** WHAT TO DO **
Could you reproduce every one of the lines below word for word, leaving the pictures out?

:: SUPPLIED RECORDS ::

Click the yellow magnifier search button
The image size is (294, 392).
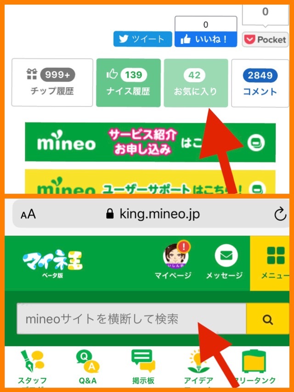click(x=267, y=319)
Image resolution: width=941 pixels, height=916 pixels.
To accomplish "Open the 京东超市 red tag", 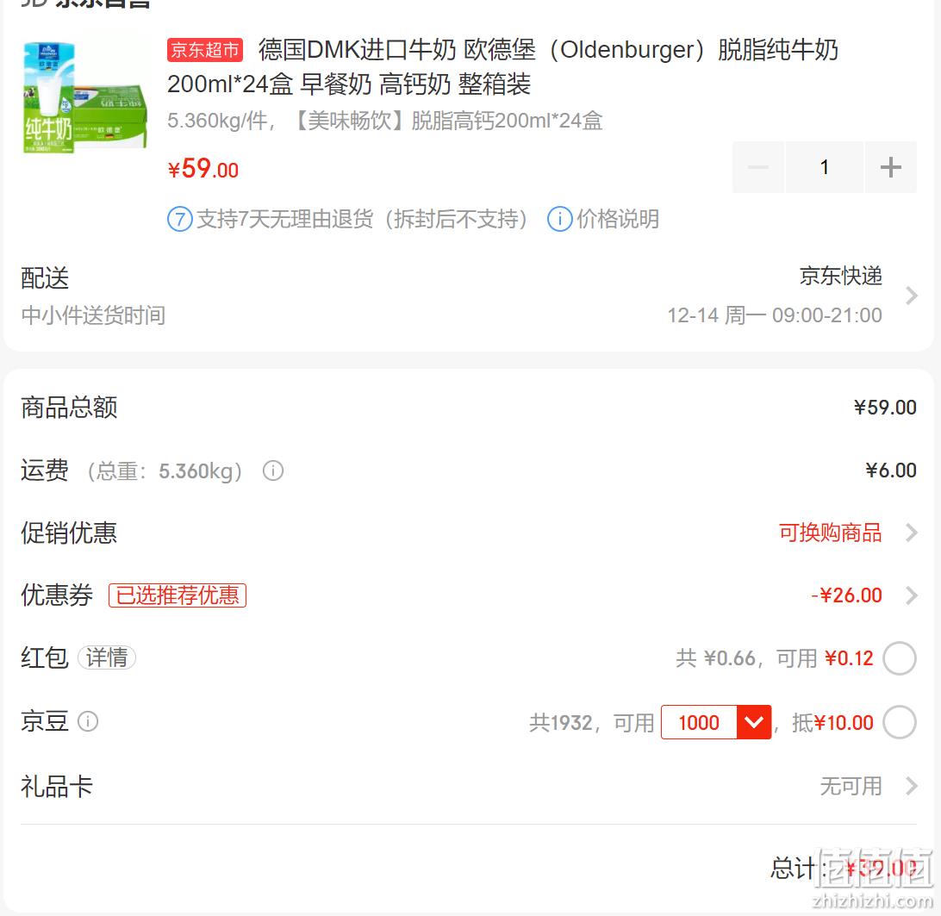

:::

** SOLUTION TO THIS TASK **
Click the yellow magnifier search button
The image size is (294, 392).
click(x=267, y=319)
Image resolution: width=941 pixels, height=916 pixels.
To accomplish "Open the 京东超市 red tag", 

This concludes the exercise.